• **YOUR INSTRUCTIONS**: Rewrite the part of the listing that opens with the line containing "Identify the location of time-axis: 2021" and closes with the line containing "(456, 542)." as a numbered list. Omit blank lines and leave out the pictures.

DATA EXTRACT section start

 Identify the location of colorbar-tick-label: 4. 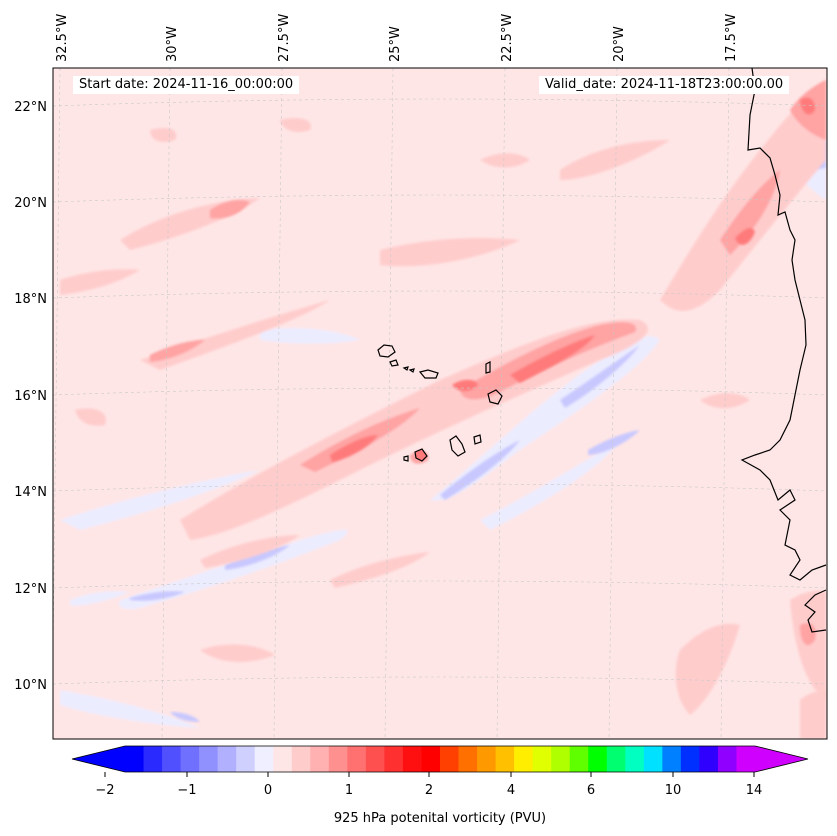
(511, 790).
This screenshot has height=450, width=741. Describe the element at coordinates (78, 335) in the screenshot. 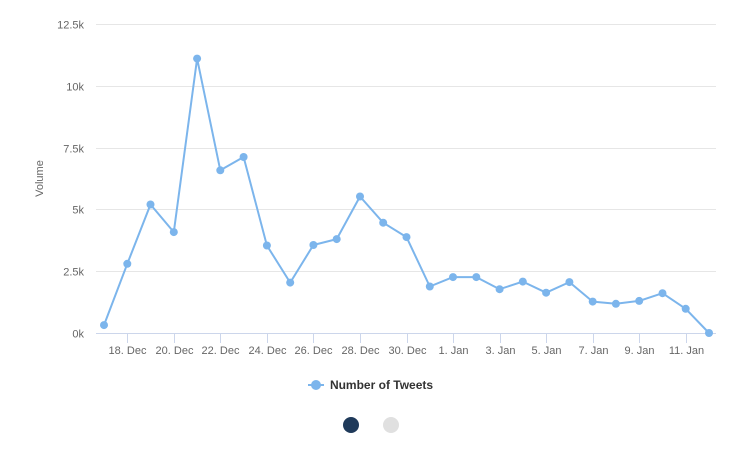

I see `y-tick-label: 0k` at that location.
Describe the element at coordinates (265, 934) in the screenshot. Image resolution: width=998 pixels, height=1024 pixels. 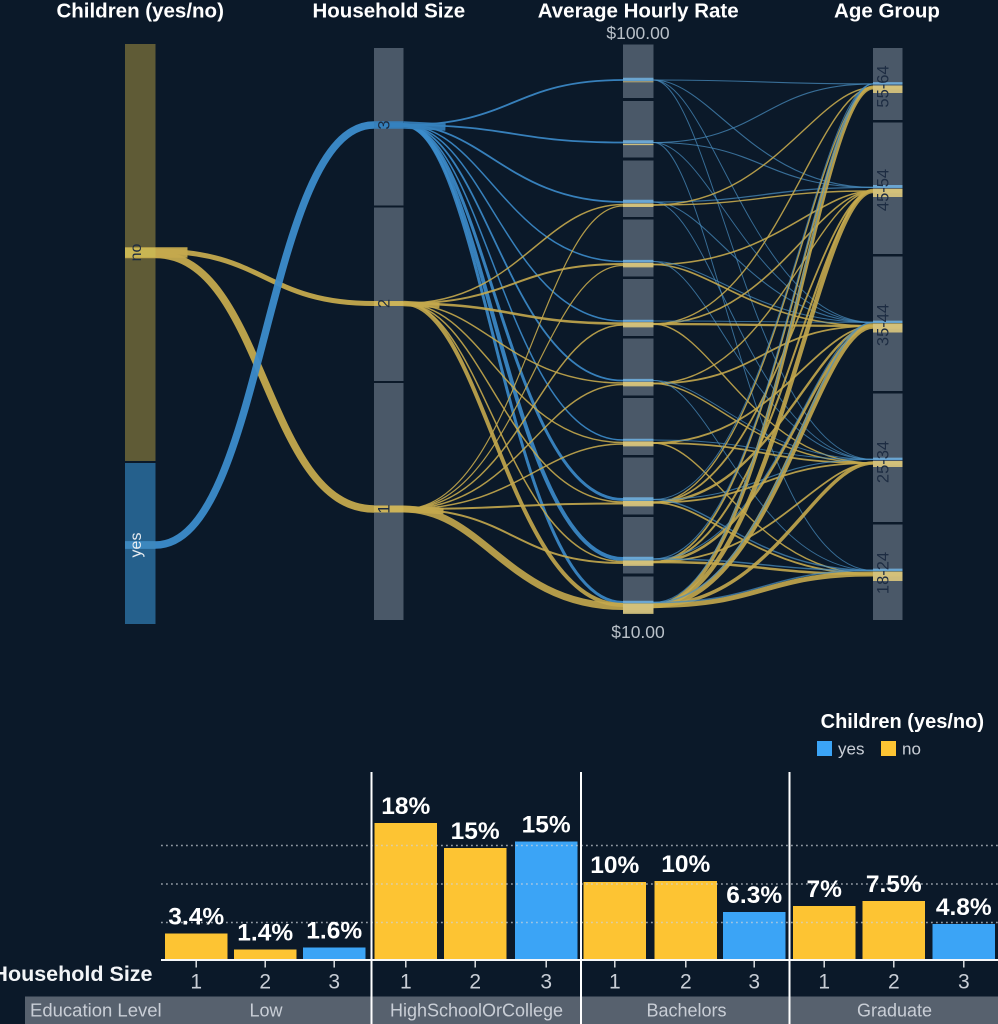
I see `svg-text: 1.4%` at that location.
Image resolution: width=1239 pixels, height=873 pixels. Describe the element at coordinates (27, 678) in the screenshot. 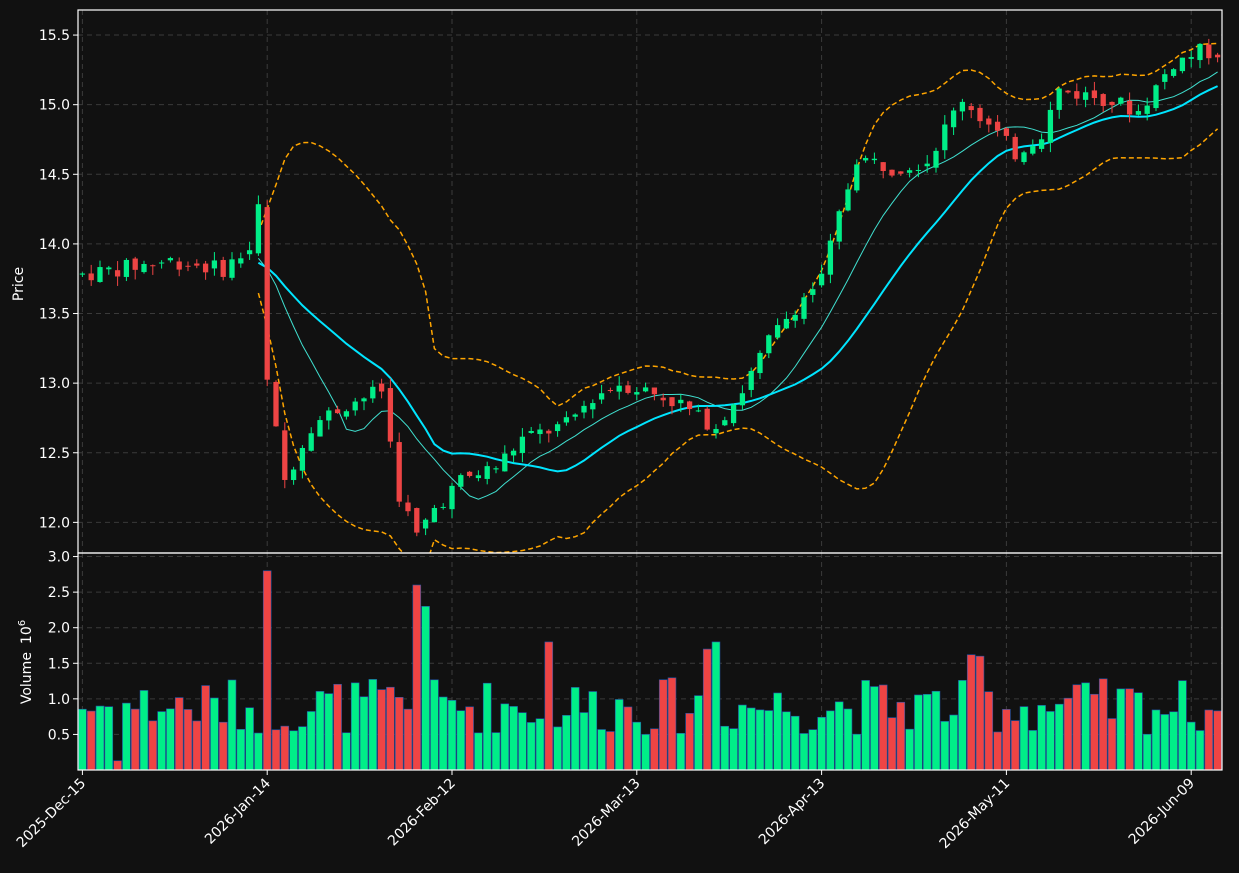

I see `volume-axis-label-text: Volume` at that location.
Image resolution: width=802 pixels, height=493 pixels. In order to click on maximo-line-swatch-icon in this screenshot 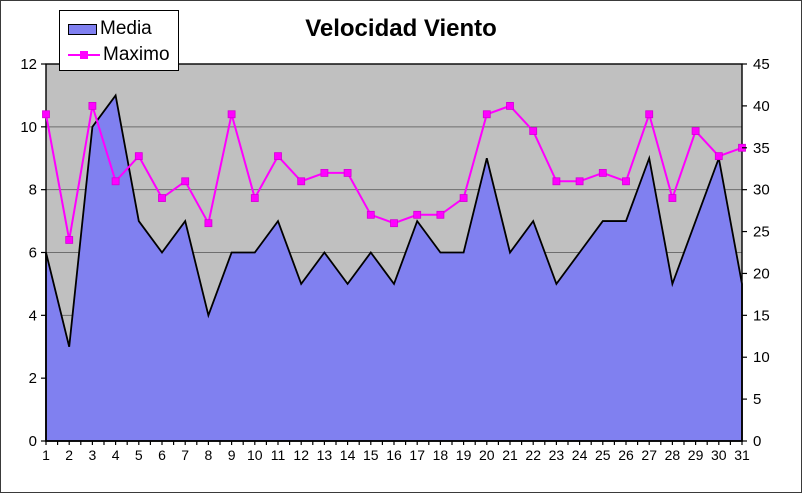, I will do `click(84, 55)`.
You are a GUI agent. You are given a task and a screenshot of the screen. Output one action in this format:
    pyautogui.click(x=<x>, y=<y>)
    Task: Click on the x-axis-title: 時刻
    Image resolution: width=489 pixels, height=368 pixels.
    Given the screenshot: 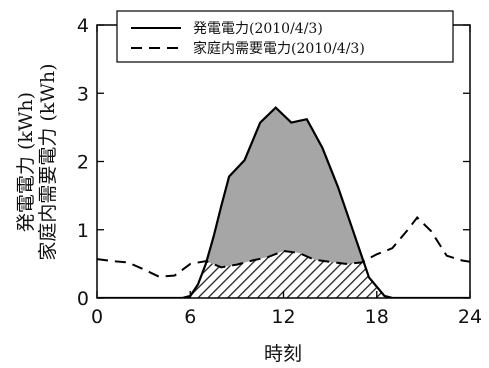 What is the action you would take?
    pyautogui.click(x=283, y=354)
    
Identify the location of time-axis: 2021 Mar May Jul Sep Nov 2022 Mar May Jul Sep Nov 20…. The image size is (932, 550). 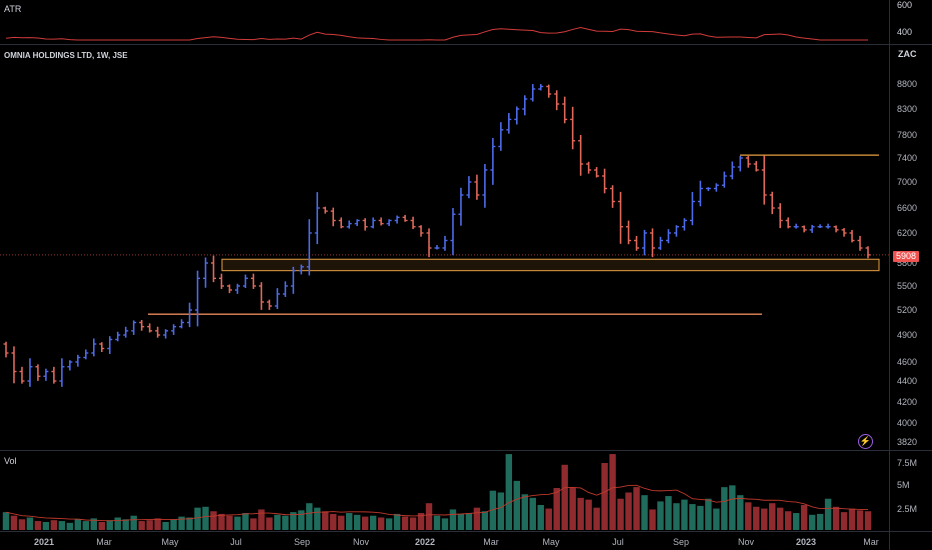
(456, 542).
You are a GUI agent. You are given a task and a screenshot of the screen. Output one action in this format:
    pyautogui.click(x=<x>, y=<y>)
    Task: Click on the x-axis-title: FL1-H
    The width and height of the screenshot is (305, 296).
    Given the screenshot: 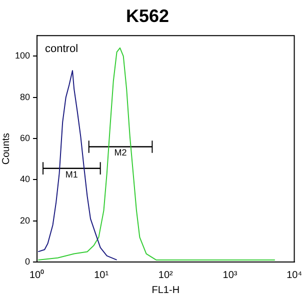 What is the action you would take?
    pyautogui.click(x=166, y=290)
    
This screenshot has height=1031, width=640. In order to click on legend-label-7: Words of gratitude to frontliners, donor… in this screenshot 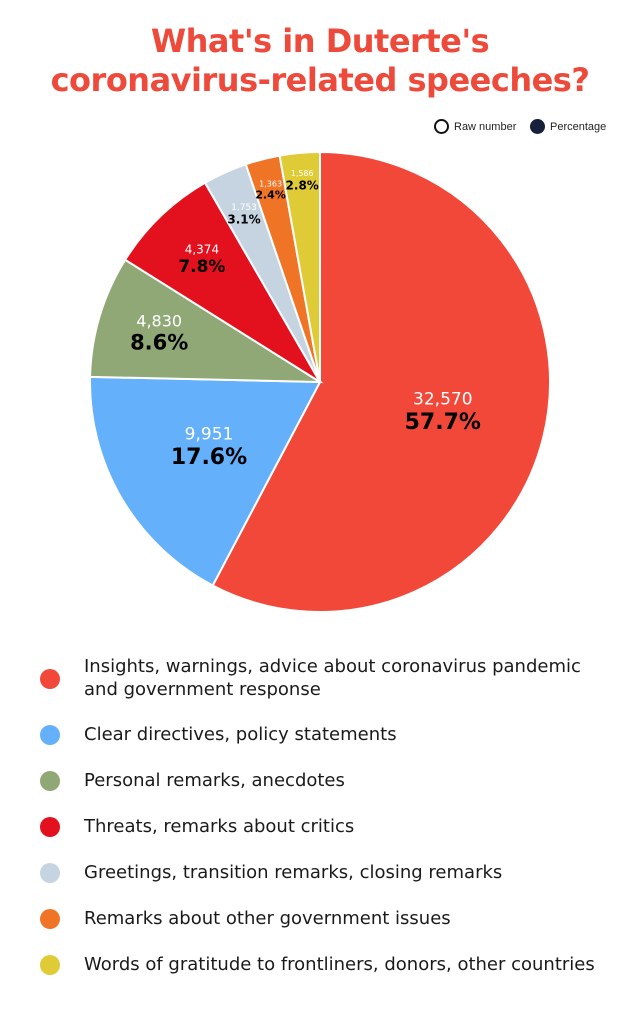, I will do `click(340, 964)`.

DATA EXTRACT section end

• **EXPECTED ANSWER**:
1. Identify the location of time-axis: 2021 Mar May Jul Sep Nov 2022 Mar May Jul Sep Nov 20…. The image size is (932, 550). 
2. (456, 542).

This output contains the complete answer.